Atmen / Breathing (2011, Austria)
Part prison movie, part undertaking movie, part discovering-where-you-came-from-and-who-you-are movie.
Roman Kogler (Thomas Schubert) is a kid of 18 or 19; a loner, closed-off, awkward, brooding, a bit lost. Angry. He’s a kid that we all recognise to some degree – perhaps more often in younger boys. Less familiar to us is that he’s in a juvenile detention centre, and has been there, it seems, for the past four or five years, having been brought up in an orphanage and there caused the death of a 13-year-old boy who had been tormenting him. He is allowed out on furlough to work, and is in line for parole… but remains shut off from everyone – staff, most notably his exasperated and unappreciated caseworker, Walter Fakler (Gerhard Liebmann), and all of his fellow inmates. He has no family contact.

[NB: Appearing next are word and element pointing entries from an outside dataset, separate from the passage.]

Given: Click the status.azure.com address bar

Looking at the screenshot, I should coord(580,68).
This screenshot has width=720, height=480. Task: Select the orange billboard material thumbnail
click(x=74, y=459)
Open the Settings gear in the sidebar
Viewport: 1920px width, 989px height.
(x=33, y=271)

When other employment options fall over (or which he sabotages), he seeks and obtains work experience with some undertakers, quite a distance away in Vienna. It’s not clear why – not to Fakler (who oddly permits a kid convicted of homicide to work with dead people), or to Roman himself. He is extremely hesitant when exposed to his first dead bodies and recoils – perhaps because he is unused to such emotional and physical intimacy, perhaps because of the confronting connection he makes to the finality of the death for which he was responsible.
One of the corpses he has to transport is that of a woman who also bears the name Kogler – and this sparks a sudden desire to find out whether his mother, who abandoned him as a child, is still alive, and to contact her. He tracks her down. Their meetings are awkward, but through them Roman finds a less uncertain space that exists between his life’s beginning and death, with which he is becoming more familiar; he becomes more settled, more reconciled, more able to breathe.
Breathing is an articulate, deliberate, understated film. Much of it takes place outside the detention centre, but one is constantly reminded of Roman’s inmate status; a brief encounter with an American girl of his own age, with whom he shares a beer while returning to the centre on the train, both threatens to undermine his whole work placement and highlights the major gaps that institutionalisation leaves in an adolescent’s normal development. But it is the undertaking scenes that are the most poignant, and the most detailed; the washing and dressing of a corpse, or allowing a wife time for her anger and grief to subside before removing the body of her husband. It is through these trials that Roman matures, earns acceptance from his wary workmates, and gains greater respect for the life that he has.
It is a beautifully constructed film (directed by Karl Markovics) that says some valuable things about redemption and prisoner reintegration.
Posted on October 16th, 2012 at 1:04 pm. Updated on October 16th, 2012 at 1:04 pm.